Reverence and symbolism aside, the last wild lion was seen in Western Asia in mid-20th Century Iran.  How can we as a species value the idea of a lion and the symbolism we have assigned to it so highly and care so little for it in the world?  Once roaming freely from Eastern Mediterranean Europe across Western Asia and North Africa and into Central India and the Northern Levant, less than a few hundred Asiatic lions remain in the wild, most living on the Gir Forest Reserve in Gujrat, India.  Worse than these dangerously low population numbers is that the existing wild lions are descended from an even smaller population that survived to the early 20th Century and are thus so closely related that they do not form a natural, healthy population. Now critically endangered, the lion has become mired in internal Indian politics between factions who wish to create separate populations of the animals outside Gujrat in the Indian state of Madhya Pradesh and Gujrati’s who don’t wish to lose the designate of the last refuge of the Asiatic lion.  Gene pools, zoos and captive breeding seem like the only hope for Asia’s last lions as habitat destruction, poaching, pressure from encroaching human villages in Gujrat and lack of genetic diversity continue to wear away its tenuous hold on existence.

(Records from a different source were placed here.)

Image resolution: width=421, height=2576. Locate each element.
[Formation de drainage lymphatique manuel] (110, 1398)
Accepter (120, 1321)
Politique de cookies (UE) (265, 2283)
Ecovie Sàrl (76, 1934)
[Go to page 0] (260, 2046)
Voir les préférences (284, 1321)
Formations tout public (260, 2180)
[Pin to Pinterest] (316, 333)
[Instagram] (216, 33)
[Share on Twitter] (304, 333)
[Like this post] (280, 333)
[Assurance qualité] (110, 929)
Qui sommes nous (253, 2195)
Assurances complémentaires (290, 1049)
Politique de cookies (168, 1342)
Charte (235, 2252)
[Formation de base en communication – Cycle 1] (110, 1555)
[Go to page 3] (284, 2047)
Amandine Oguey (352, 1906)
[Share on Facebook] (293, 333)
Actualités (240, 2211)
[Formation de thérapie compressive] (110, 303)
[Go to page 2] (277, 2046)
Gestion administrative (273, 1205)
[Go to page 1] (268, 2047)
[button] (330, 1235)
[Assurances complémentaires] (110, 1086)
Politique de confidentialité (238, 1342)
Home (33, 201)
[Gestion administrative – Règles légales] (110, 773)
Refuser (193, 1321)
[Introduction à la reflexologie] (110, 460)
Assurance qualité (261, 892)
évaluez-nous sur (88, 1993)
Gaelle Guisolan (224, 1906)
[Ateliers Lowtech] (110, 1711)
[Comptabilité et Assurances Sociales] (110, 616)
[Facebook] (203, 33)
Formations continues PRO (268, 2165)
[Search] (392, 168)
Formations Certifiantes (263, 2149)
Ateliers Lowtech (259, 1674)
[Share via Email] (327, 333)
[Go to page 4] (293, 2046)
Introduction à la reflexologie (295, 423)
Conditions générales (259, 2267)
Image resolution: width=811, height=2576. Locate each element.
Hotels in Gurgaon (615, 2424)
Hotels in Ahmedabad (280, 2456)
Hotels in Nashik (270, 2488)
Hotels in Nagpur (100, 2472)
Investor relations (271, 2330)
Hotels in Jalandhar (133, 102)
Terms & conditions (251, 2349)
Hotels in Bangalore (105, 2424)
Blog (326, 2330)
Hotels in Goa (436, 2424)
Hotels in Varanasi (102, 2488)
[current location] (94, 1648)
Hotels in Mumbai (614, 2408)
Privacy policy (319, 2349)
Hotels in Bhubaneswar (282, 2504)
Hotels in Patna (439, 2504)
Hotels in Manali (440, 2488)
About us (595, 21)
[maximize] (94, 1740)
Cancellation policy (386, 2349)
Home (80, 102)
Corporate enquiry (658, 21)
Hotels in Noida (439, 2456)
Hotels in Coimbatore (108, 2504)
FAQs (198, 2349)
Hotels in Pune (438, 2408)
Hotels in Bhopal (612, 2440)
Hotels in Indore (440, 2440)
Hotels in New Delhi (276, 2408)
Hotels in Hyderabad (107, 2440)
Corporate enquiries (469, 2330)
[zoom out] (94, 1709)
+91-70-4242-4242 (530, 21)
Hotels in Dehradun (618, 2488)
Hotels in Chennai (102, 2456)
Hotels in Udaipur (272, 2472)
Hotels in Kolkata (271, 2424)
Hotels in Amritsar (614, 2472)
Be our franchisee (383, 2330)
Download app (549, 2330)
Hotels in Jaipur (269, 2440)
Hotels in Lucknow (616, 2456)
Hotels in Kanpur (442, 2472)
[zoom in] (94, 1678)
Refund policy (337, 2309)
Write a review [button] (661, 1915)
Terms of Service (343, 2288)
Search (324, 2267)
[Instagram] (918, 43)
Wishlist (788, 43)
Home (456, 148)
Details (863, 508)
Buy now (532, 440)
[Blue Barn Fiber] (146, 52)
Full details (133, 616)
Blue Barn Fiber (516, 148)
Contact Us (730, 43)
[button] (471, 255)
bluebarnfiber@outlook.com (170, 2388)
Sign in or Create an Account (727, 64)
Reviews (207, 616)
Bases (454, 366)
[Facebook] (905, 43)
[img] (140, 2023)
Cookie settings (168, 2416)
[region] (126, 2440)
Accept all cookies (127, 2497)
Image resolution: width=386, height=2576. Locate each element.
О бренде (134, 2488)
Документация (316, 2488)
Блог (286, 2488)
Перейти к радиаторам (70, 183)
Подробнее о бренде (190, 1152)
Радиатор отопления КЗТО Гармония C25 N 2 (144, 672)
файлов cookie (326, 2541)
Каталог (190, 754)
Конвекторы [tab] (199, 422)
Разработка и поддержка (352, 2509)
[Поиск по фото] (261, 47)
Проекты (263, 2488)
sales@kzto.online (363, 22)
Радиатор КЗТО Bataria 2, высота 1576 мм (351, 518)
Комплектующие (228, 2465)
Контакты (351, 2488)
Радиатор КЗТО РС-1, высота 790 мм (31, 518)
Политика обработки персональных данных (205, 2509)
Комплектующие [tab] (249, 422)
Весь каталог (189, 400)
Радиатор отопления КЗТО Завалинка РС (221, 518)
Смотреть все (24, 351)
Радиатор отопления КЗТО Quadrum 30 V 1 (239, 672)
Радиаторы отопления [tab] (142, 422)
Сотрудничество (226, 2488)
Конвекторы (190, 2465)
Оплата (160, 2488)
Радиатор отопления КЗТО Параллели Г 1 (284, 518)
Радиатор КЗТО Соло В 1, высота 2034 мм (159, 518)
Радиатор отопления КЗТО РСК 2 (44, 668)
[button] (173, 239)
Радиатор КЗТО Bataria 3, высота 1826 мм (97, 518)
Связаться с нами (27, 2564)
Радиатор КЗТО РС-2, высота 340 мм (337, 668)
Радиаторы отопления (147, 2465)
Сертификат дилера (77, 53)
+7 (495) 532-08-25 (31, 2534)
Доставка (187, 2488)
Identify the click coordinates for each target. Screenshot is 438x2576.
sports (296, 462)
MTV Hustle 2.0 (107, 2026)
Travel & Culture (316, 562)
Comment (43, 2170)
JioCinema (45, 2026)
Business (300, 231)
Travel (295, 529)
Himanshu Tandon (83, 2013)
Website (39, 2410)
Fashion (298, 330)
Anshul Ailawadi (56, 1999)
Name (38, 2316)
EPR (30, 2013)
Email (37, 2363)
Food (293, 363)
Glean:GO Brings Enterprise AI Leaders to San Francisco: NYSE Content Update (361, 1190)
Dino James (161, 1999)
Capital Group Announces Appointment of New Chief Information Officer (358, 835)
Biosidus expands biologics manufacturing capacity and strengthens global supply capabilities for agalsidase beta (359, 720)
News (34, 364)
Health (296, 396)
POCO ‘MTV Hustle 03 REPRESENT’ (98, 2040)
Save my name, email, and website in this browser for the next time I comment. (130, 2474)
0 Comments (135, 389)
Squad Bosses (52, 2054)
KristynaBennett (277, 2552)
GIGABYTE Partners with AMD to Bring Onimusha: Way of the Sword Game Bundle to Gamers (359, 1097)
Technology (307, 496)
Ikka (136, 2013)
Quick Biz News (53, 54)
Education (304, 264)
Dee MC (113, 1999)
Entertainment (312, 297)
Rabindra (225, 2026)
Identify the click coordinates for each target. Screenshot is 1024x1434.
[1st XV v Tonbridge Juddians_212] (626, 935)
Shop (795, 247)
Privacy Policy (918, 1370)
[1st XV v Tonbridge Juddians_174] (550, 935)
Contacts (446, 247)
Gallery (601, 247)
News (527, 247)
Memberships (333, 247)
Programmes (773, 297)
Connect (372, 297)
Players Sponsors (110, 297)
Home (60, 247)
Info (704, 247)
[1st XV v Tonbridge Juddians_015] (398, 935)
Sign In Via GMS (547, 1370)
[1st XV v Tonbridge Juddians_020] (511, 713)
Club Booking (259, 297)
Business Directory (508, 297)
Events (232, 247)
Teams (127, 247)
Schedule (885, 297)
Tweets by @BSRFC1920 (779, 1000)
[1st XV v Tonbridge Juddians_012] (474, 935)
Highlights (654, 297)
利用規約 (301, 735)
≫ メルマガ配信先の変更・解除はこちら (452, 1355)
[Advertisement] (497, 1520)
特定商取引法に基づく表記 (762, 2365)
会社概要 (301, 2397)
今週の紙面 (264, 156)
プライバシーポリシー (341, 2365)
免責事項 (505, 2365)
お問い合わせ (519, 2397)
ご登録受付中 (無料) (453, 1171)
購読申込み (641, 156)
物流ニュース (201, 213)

So if you see a lion dance during the coming Spring Festival, and if they banish the evil spirits that afflict you and bring you gifts of oranges and good fortune, remember that your children may be telling their children about how lions – like the ones in Africa – once roamed Asia.  (Words and photos of Nepalese Lions by Laura Kelley;  illustration of Bharat Mata and Photo of the Ishtar Lions from Wikimedia Commons.)